Big data refers to massive amounts of data or data that are too large to be acquired, stored, managed, processed and refined by today’s mainstream computer systems in a reasonable amount of time to help users make decisions.

The 4V features of big data are Variety, Volume, Velocity and Value. As shown in the figure below. Variety refers to multiple sources and formats. Data can come from search engines, social networks, call logs, sensors, etc., stored either in structured or unstructured form. Volume indicates that the amount of data increases from TB to PB. Especially in the era of mobile Internet, video, language and other unstructured data are growing rapidly. Velocity means that data has timeliness, requires fast processing and results obtained, which is essentially different from traditional data mining technology. Value refers to a large amount of irrelevant information. If it is not processed, it has low Value and belongs to the data with low Value density.

Big data processing process

The general big data processing process consists of the following processes: data collection, data storage, data processing and data presentation. As shown in the figure below.

In the era of big data, due to the variety and size of data, the forms of data collection from structured data to unstructured data have become more complex and diverse.

When the development of storage technology falters and fails to catch up with the speed of data development, distributed storage becomes an inevitable choice, and unstructured data also puts forward new requirements for storage formats. Emerging data sources also make the amount of data produced a spurt of rapid growth. At this time, the birth of distributed storage and NoSQL responded to such requirements and solved the fundamental problem of big data storage.

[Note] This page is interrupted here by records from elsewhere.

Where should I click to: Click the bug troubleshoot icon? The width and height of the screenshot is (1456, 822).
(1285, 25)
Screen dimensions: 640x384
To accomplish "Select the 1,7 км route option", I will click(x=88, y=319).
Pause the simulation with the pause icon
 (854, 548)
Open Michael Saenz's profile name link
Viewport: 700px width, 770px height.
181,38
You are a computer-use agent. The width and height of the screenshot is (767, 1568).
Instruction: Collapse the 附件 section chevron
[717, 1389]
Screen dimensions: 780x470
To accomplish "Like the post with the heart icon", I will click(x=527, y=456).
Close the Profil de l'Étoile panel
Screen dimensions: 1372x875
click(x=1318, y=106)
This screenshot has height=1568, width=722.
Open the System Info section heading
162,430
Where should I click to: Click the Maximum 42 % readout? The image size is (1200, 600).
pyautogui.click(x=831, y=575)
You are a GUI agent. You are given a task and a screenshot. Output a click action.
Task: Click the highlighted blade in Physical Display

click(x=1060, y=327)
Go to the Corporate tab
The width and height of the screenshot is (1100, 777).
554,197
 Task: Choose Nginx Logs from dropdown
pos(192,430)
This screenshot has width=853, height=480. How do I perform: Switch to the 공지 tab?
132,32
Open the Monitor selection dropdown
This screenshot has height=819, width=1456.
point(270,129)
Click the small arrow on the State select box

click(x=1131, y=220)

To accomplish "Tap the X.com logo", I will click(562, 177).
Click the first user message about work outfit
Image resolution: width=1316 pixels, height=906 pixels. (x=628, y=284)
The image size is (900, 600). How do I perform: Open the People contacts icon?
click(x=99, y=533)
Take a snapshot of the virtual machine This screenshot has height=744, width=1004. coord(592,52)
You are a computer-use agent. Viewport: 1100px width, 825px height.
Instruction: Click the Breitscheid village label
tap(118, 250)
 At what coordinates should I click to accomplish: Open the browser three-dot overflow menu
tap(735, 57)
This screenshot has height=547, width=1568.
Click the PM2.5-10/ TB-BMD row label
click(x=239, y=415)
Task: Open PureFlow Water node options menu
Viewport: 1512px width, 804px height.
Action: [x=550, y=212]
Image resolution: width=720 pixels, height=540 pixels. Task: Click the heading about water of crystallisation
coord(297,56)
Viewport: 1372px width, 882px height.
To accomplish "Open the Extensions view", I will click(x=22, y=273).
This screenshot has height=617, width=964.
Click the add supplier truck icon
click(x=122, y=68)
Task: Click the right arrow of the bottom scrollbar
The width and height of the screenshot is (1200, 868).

Data processing includes data calculation and analysis, which is the core of big data technology and will be introduced in detail in the rest of this paper. Data display refers to reflecting various indicators of the current platform or business operation by providing visual interfaces such as reports.

Evolution of big data

When it comes to big data technology, the most basic and core is still big data analysis and calculation. In 2017, big data analysis and computing technologies are still developing rapidly. No matter Hadoop, Spark, or artificial intelligence, they are all developing and iterating on their own.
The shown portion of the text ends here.